The Perverse Incentives of Reliability

Wednesday, March 26, 2025 - 9:45 am10:30 am PDT

Katie Wilde, Snyk

Abstract: 

Are you trying to improve reliability in your company, but coming up against it not being valued unless you're in an active SEV1? Struggling to build a reliability culture in a wider organization? Relying on heroics to keep the lights on?

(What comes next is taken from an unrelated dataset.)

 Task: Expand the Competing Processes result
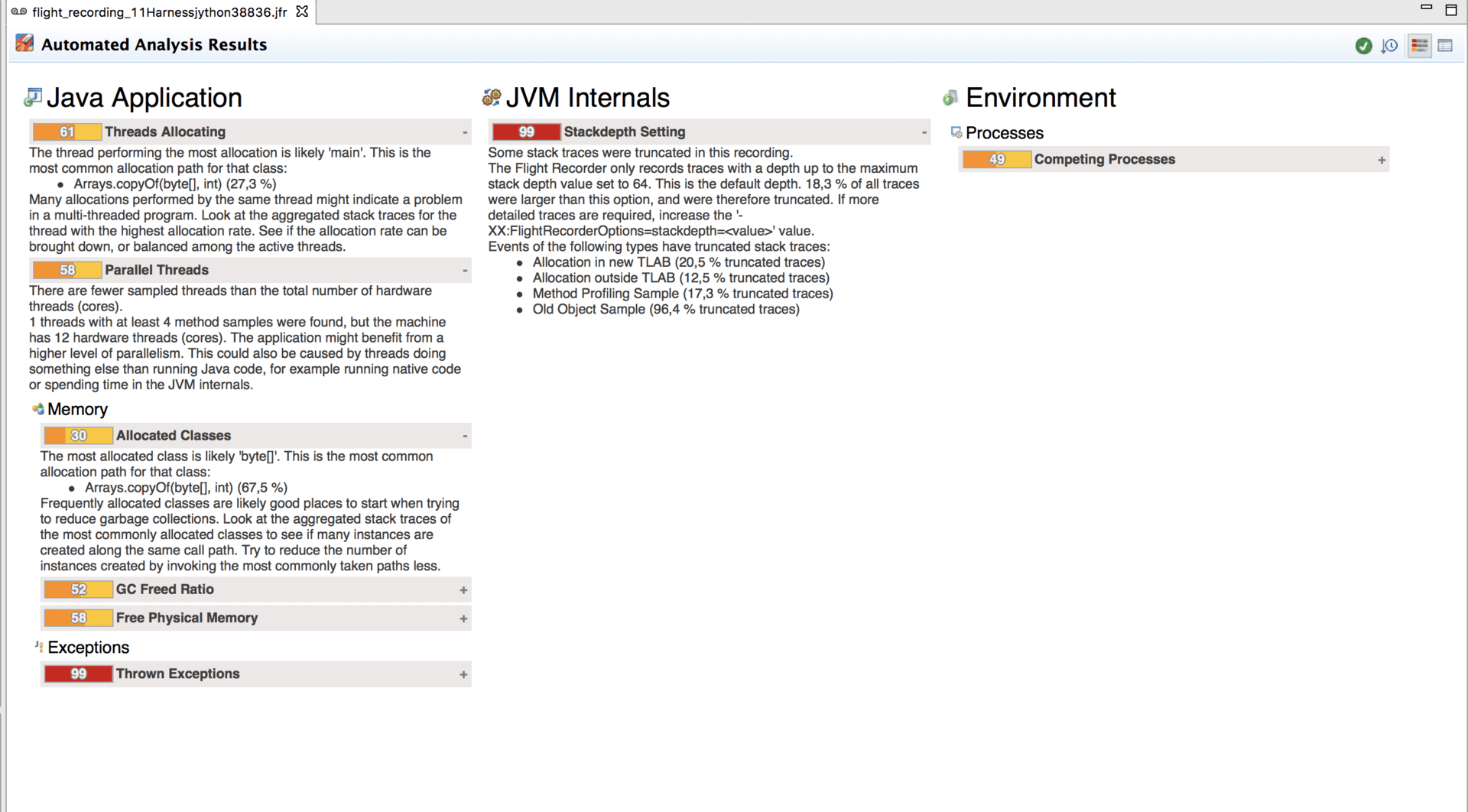point(1382,161)
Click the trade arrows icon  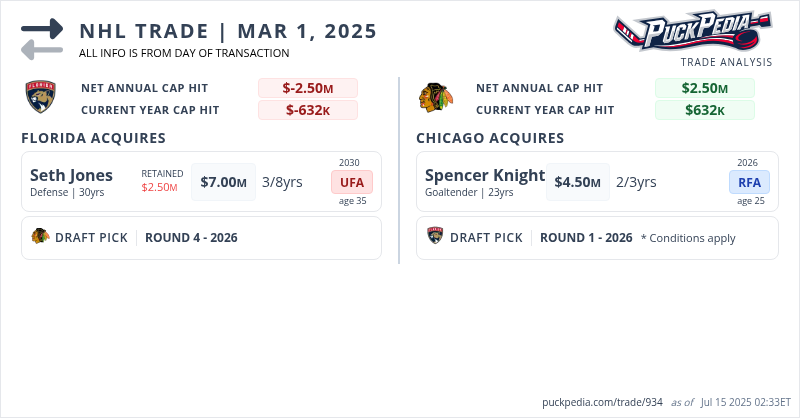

This talk is for you. The reality is that, for most of us, reliability work is not extrinsically rewarded: customers won't write in about the outage you didn't have, and investors aren't impressed that your site is still up. In today's "do less with more" world, increased pressure to deliver value (read: features) often comes at the expense of building resilient systems as we race to hit ever tighter deadlines. In the face of these perverse incentives, it's no wonder that having a reliability focus isn't the norm for so many engineering cultures. There is a better way: harnessing intrinsic motivation. This talk will cover approaches, tactics and lessons learned to overcome the perverse incentive problem, and how tapping into the inherent pride, joy and hilarity of incidents can transform reliability practices.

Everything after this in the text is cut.